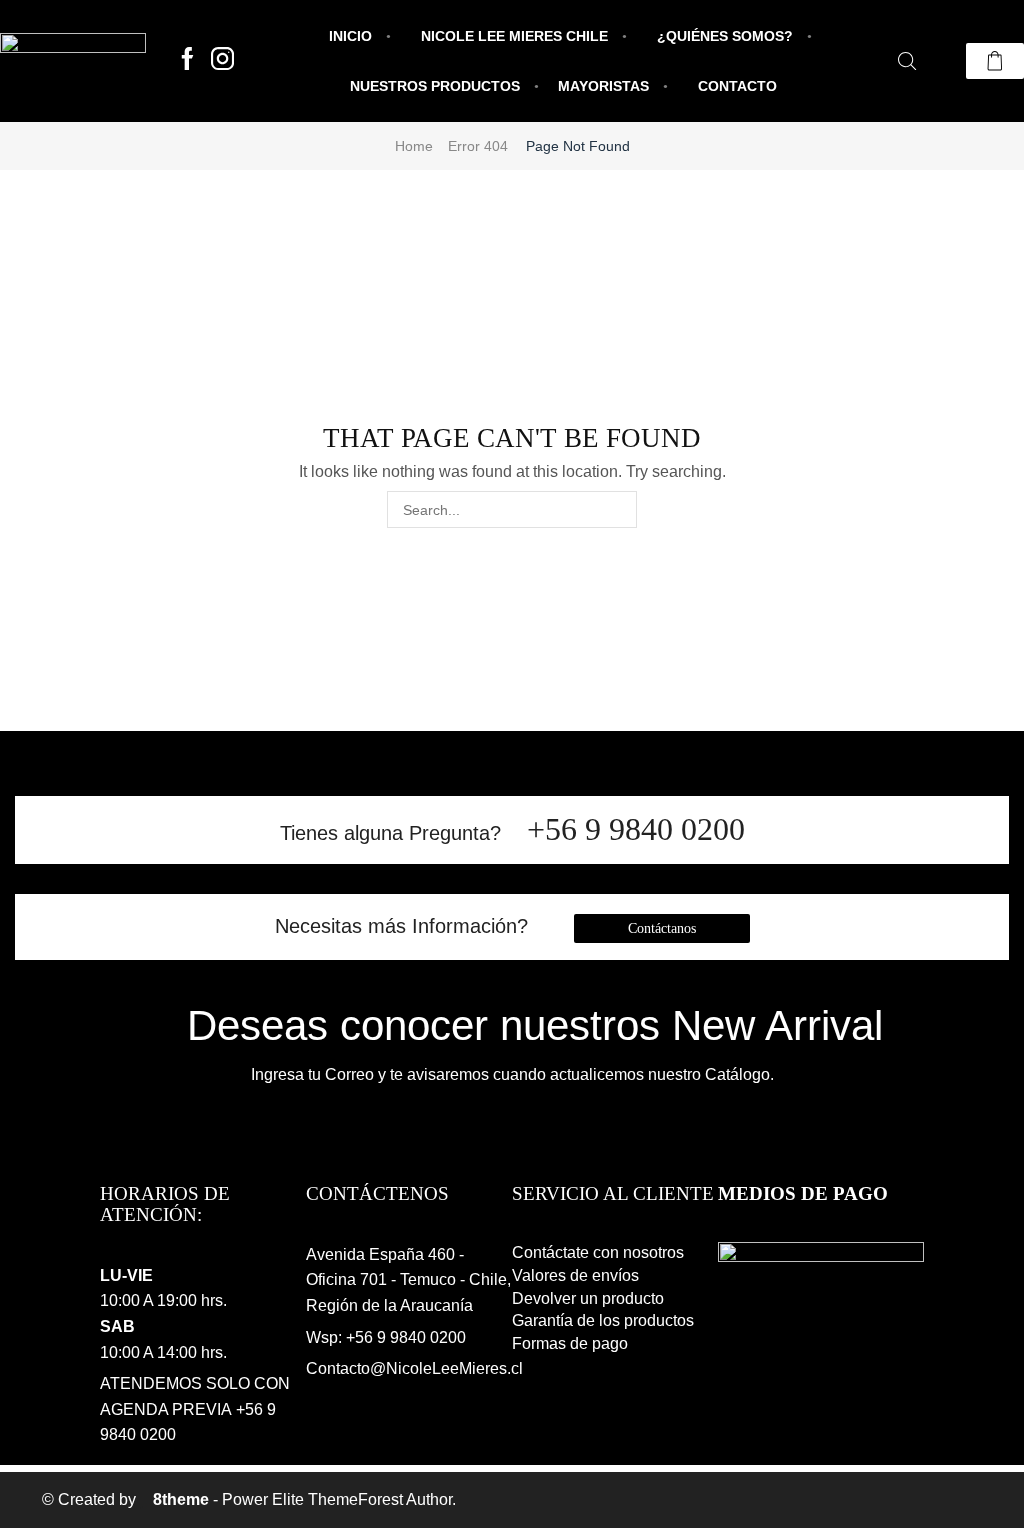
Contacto (737, 86)
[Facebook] (187, 60)
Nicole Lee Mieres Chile (514, 36)
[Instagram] (222, 60)
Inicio (350, 36)
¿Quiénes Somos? (725, 36)
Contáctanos (662, 928)
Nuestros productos (435, 86)
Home (414, 146)
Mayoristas (603, 86)
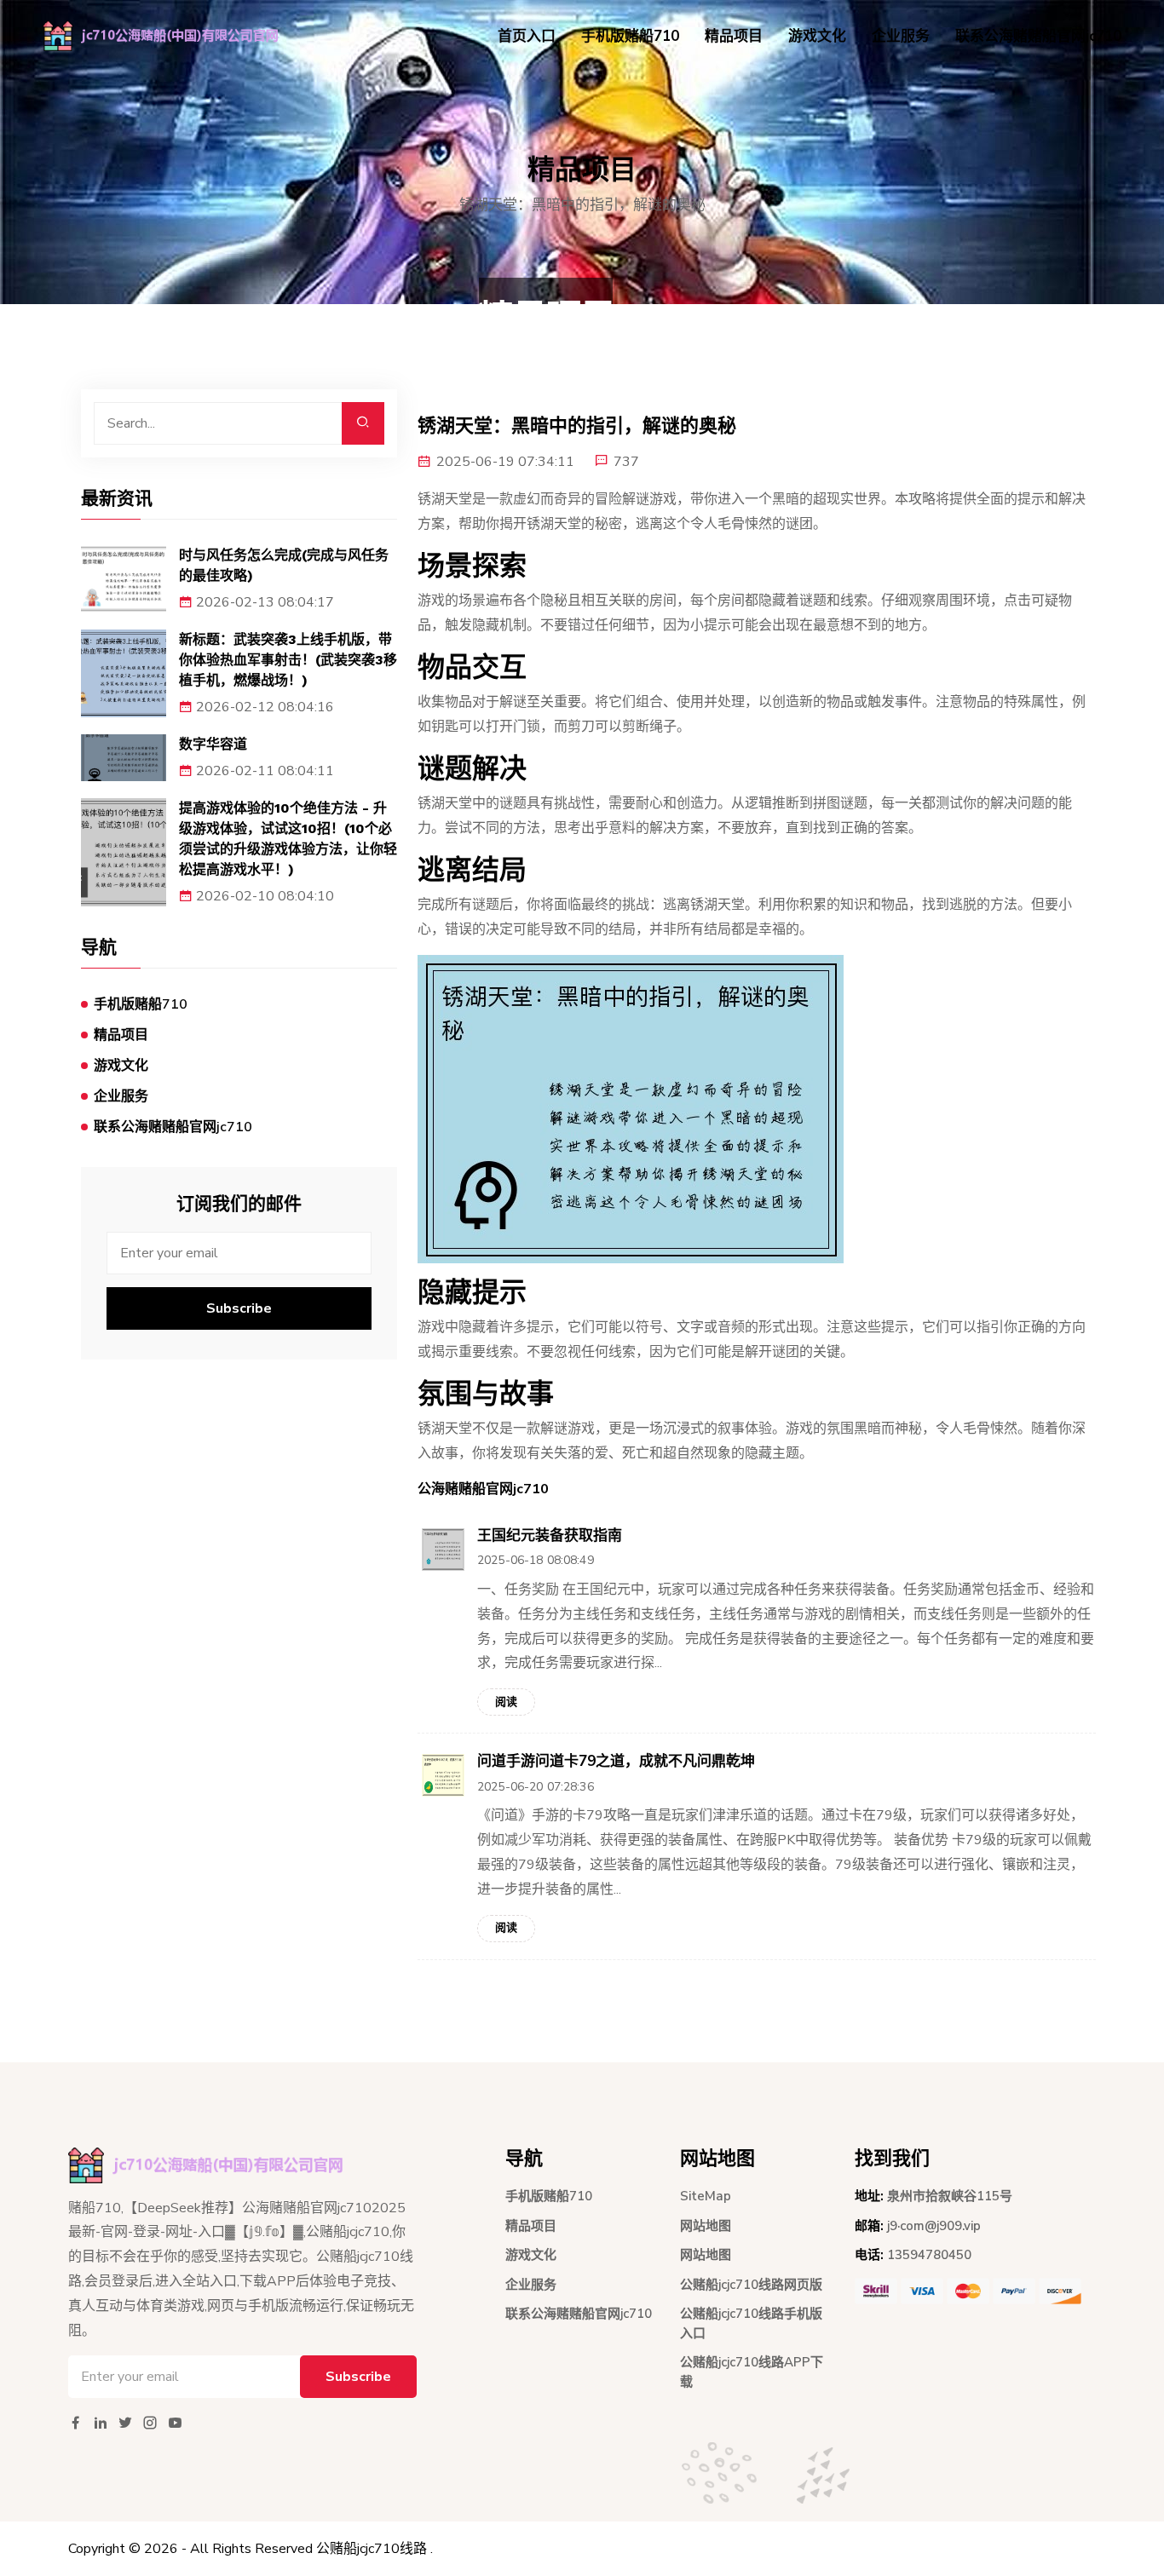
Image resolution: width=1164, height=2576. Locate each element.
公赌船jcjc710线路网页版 (751, 2284)
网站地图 (705, 2225)
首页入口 (527, 36)
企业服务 (901, 36)
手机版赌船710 (630, 36)
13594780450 (929, 2254)
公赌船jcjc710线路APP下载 (751, 2372)
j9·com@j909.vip (934, 2225)
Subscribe (239, 1308)
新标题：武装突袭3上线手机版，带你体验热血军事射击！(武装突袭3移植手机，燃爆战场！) (288, 659)
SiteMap (705, 2196)
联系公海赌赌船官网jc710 (1038, 36)
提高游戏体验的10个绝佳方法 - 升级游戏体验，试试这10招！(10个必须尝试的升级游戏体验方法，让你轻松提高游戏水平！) (288, 838)
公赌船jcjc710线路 (371, 2548)
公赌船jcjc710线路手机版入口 (751, 2323)
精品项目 (734, 36)
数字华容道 (213, 744)
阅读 (506, 1702)
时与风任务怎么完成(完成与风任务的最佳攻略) (284, 565)
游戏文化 (817, 36)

- _Work to be completed_
Would you write out each entry word for word and omit the images?

- _Solved exercise_
Contacto (737, 86)
[Facebook] (187, 60)
Nicole Lee Mieres Chile (514, 36)
[Instagram] (222, 60)
Inicio (350, 36)
¿Quiénes Somos? (725, 36)
Contáctanos (662, 928)
Nuestros productos (435, 86)
Home (414, 146)
Mayoristas (603, 86)
Image resolution: width=1164, height=2576. Locate each element.
公赌船jcjc710线路网页版 (751, 2284)
网站地图 (705, 2225)
首页入口 (527, 36)
企业服务 (901, 36)
手机版赌船710 (630, 36)
13594780450 (929, 2254)
公赌船jcjc710线路APP下载 (751, 2372)
j9·com@j909.vip (934, 2225)
Subscribe (239, 1308)
新标题：武装突袭3上线手机版，带你体验热血军事射击！(武装突袭3移植手机，燃爆战场！) (288, 659)
SiteMap (705, 2196)
联系公海赌赌船官网jc710 (1038, 36)
提高游戏体验的10个绝佳方法 - 升级游戏体验，试试这10招！(10个必须尝试的升级游戏体验方法，让你轻松提高游戏水平！) (288, 838)
公赌船jcjc710线路 (371, 2548)
公赌船jcjc710线路手机版入口 (751, 2323)
精品项目 (734, 36)
数字华容道 (213, 744)
阅读 (506, 1702)
时与风任务怎么完成(完成与风任务的最佳攻略) (284, 565)
游戏文化 (817, 36)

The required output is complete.